Then usually its time to walk around the bed and pick up the sports bra & socks, back to the cupboard to get the tshirt and the towel, and zoom out. Except that I am not in the mood today. Half of me is inclined to do the needful, picking up the ipod if necessary. But the other half is inclined to not do the needful, ipod notwithstanding. There is a small section of me that would like to curl back into bed and sleep, but thankfully, that person is ignorable, largely. My husband, who doesn't even open both his eyes till absolutely necessary, would be shocked to see a person awake, brushed, having drunk coffee, and hanging around at 6:30 am, when they don't have a flight to catch or a meeting to sprint to. Over the years, we have come to accept grudgingly, our differences. So, I cannot understand how you can put things off to the last possible minute, or pack without a list (HOW?). We are even.

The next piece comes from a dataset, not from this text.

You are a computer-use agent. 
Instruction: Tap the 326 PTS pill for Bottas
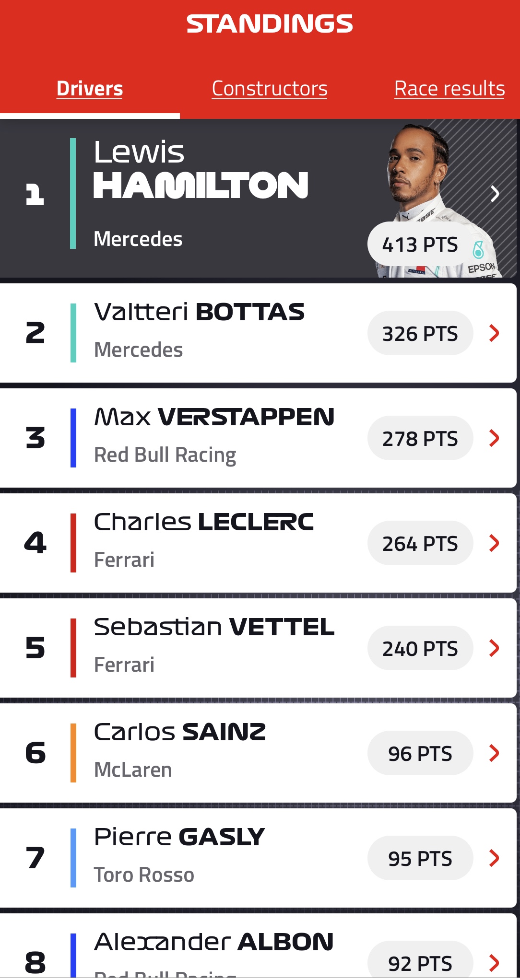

Its amazing, the quality of time. I am sitting here, staring periodically at the top corner of my laptop, as the minutes follow each other inexorably getting to a time when I will have to get off the chair, wake up the child, and move on to the next phase of the day. I can well imagine myself running, as I normally would have, pounding the stones on the pavement (these stones, I know so well, I said to someone walking on them in the evening, so strange to feel them with my feet encased in sandals). The time (in digital format) in my watch, real time, the other, running time, I switch between these to keep myself moving. And am forever calculating the time I need to hit the U-turn so that I can be back home in time for Phase 2.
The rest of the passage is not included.